Here's a table that may help: http://italian.about.com/library/fare/blfare153a.htm
As in Spanish, Italian language looks for the faster way of expressing ideas. You'll see that upon the different exercises. In my opinion, "I write on the recipe" would mean "I write on top of the recipe card", but as you may have seen there are a lot of cases that many words are taken out; for example, the articles that could make a sentence redundant.
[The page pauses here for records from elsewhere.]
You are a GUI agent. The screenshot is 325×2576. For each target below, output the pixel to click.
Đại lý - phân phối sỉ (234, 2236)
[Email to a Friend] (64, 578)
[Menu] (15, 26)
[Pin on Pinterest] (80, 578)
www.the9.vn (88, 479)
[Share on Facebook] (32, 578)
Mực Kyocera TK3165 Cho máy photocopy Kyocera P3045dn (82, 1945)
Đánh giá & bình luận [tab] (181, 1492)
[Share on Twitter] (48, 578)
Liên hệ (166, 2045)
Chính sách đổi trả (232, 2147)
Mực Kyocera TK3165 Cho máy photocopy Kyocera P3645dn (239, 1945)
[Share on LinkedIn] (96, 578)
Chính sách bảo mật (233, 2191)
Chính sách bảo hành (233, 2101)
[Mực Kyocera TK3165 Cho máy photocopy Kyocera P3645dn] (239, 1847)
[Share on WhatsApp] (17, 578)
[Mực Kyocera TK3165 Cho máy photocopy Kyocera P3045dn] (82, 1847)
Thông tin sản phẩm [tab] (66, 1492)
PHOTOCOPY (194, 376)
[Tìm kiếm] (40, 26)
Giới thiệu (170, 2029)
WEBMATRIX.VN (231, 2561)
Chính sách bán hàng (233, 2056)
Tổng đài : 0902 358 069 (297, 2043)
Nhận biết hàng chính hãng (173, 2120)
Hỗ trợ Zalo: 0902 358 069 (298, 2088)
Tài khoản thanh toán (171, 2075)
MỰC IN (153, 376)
It depends on the context. It might also be "over", in the sense that I am writing on a support (on a notebook, pc, etc) that lies on a recipe card. It's a bit difficult to talk about exact meaning with sentences this short. I think that "sul" as a synonym of "about" is only used after words that indicate a piece of written work such as "trattato", "saggio" (essay), "articolo" (article) or "libro" (book). The plain "scrivere sul" meaning "about" is rather archaic. Example: Un libro sugli animali = A book about animals Sto scrivendo un articolo sulle ricette di mia nonna = I'm writing an article about my granny's recipes But: Un libro di ricette = A recipe book
you could write on a recipe for multiple reasons, like to make corrections or change measurements. A lot of these sentences aren't meant to be taken literally, just used to help you practice. For example, you wouldn't take a tiger from the zoo...
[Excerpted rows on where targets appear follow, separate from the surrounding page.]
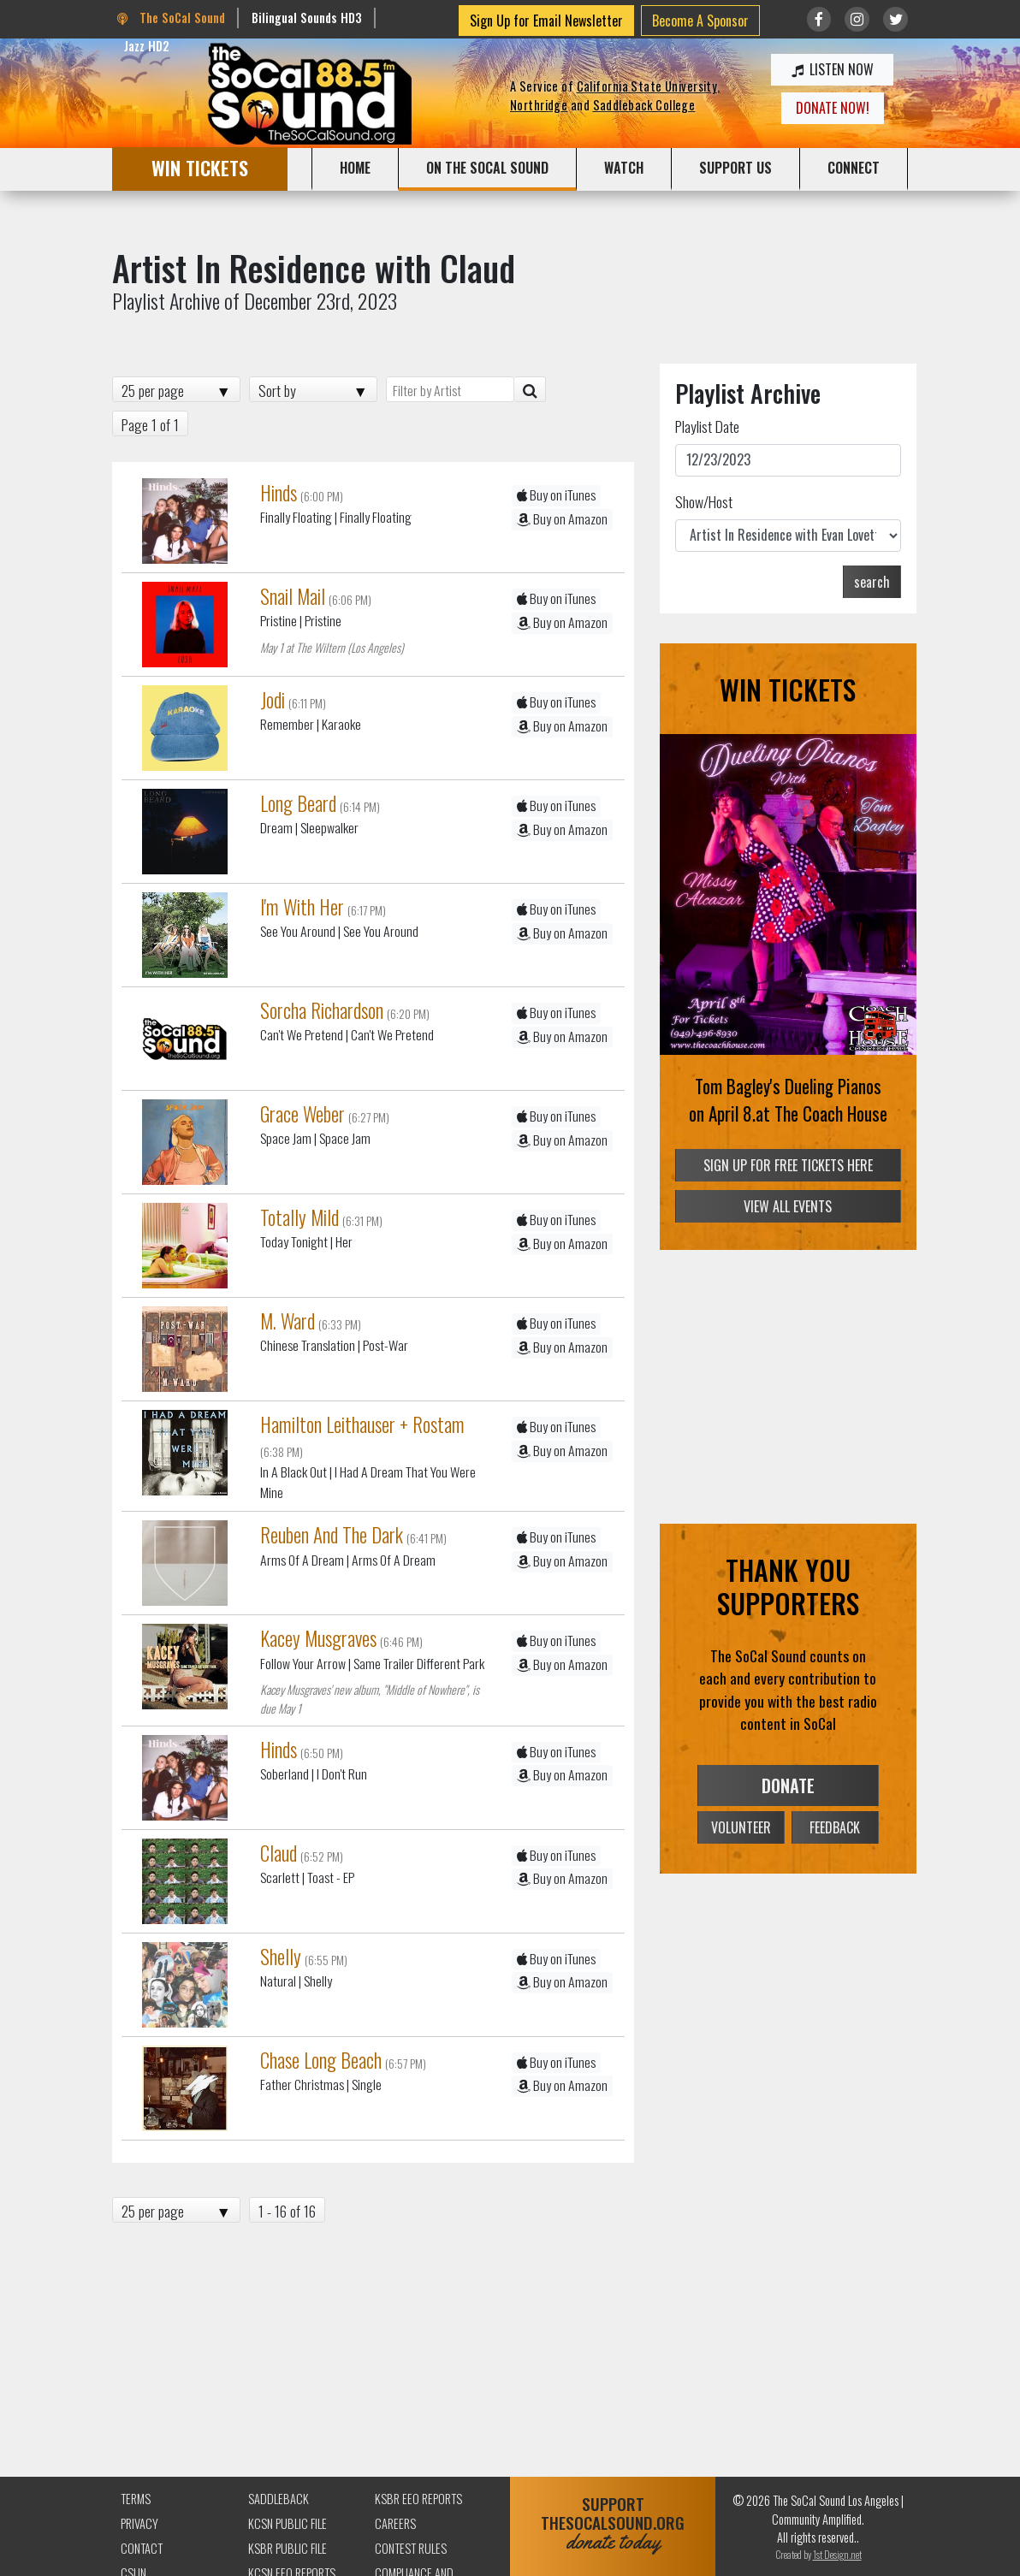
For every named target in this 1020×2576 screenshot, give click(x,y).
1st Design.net (837, 2554)
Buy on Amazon (562, 519)
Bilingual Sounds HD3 (307, 18)
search (872, 581)
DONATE (788, 1785)
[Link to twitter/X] (895, 19)
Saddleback (278, 2499)
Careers (395, 2523)
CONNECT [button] (853, 167)
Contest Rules (411, 2548)
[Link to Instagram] (857, 19)
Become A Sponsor (700, 20)
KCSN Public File (287, 2523)
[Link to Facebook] (819, 19)
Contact (142, 2548)
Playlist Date (707, 426)
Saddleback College (644, 105)
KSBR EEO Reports (418, 2499)
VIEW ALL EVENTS (788, 1206)
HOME (355, 167)
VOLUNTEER (741, 1827)
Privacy (139, 2523)
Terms (136, 2499)
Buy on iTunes (556, 495)
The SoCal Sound (171, 18)
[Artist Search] (530, 389)
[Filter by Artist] (450, 389)
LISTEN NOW (833, 69)
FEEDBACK (834, 1827)
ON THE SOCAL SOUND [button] (487, 167)
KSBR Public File (287, 2548)
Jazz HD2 (146, 46)
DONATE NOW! (832, 108)
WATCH (623, 167)
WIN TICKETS (199, 167)
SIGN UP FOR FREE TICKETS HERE (788, 1165)
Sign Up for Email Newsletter (546, 20)
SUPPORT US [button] (735, 167)
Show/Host (703, 501)
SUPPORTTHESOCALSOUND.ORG (613, 2523)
That's correct but sometimes prepositions are used differently. For example, in Italian you don't put something on a plate, but you put something in a plate, i.e. nel piatto. Another example is you don't look in a mirror, you look at the mirror, allo speccio, and you don't talk on the phone, rather at the phone, al telefono. I saw one description that prepositions are little devils, and I'd agree but with practice you do start getting used to them, and your understanding of the language improves.